Just like the earlier data visualisations we made on this course, we can also map further aesthetics as well as position to the data. In this next example from the New York Times, data on weather records was mapped. The authors drew points using both colour (a categorical colour scale, either red for heat or blue for cold records) and size (the amount by which the previous record was broken) to communicate the areas where temperature records had been most extreme in that year.
Choropleth maps
A classic use of mapping data to polygons are election maps. This is because election results are usually counted by region, municipality, or other political border. In this example from the 2011 election in the Netherlands, each municipality is represented by a polygon. Each polygon is then coloured by the winning party. A discrete colour scale is used, because this is categorical data (each region has exactly one winning party).
A map where colour is used to present statistical data through polygon shapes is known as a choropleth map. These maps tend to be useful when we have data which is not related to a single point (such as a town or city), but is connected to regions, such as countries, municipalities and so forth.
However, there are some issues we should be aware of making choropleth maps. In the example of the election map above, about half of the map is coloured blue. This might lead us to think that the VVD party received over half of the total votes. But while they were the largest party, in fact they won 112 seats out of a total of 566 - about one-fifth of the votes.
This is of course because this map hides the fact that elections are related to population rather than land area. The VVD party are bigger in rural areas which tend to be sparsely populated. Generally, when creating data visualizations, it is best practice that each pixel or piece of ‘ink’ on the page represents the same amount of numerical value. This is not the case if we use geographic data like this. In this case, the numerical unit is a vote, and some votes are represented by less area than others, because of population density.
One fix for this is to create a cartogram map. This attempts to distort a map so that the area better reflects the data. This example distorts the shapes of the countries of the European Union so that the area of each is related to the amount of the budget they either contribute or receive (between 2007 and 2013, and per capita).

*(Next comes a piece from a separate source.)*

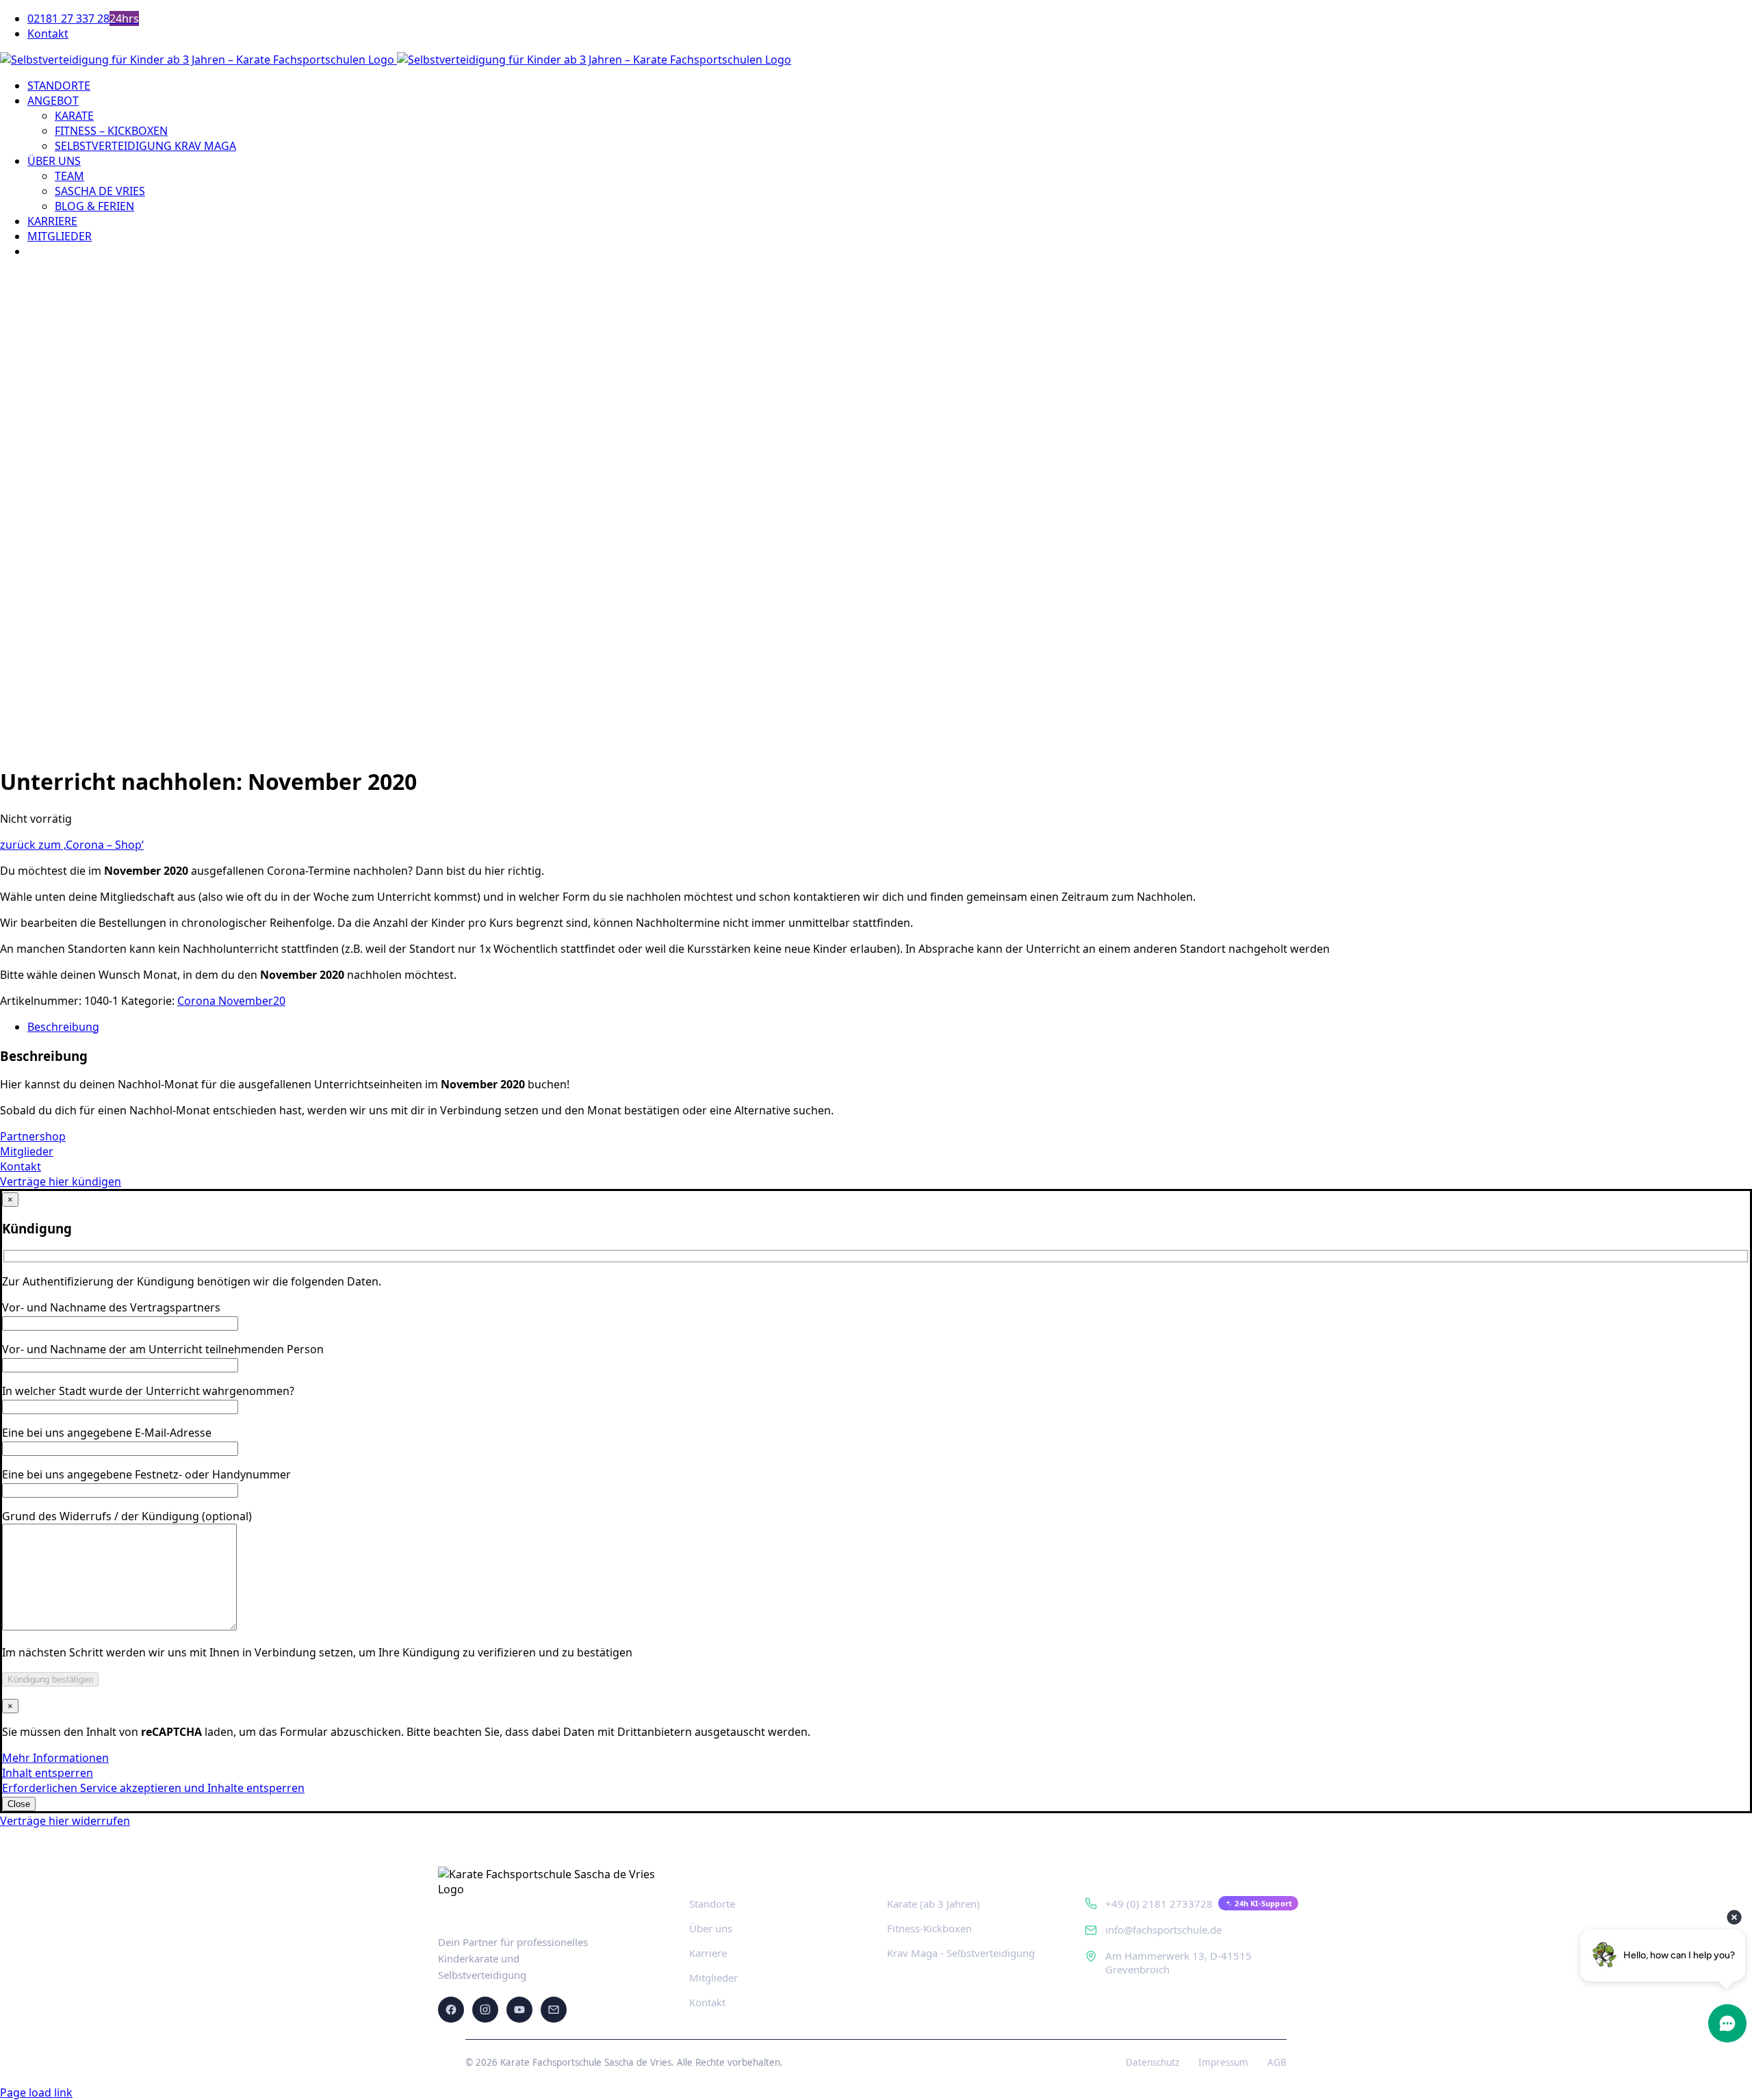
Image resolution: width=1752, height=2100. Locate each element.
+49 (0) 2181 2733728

Over the next few weeks, we’ll learn how to make maps from scratch using R. Starting with mapping some simple data, and moving on to importing our own separate data sources.
This week we’ll learn how to make simple data maps from a single source. Next week, we’ll import our own geographic and statistical data, merge it together, and map it. We’ll learn how to do basic spatial operations using Tidyverse commands. Finally we’ll learn how to make points maps using a user interface, QGIS.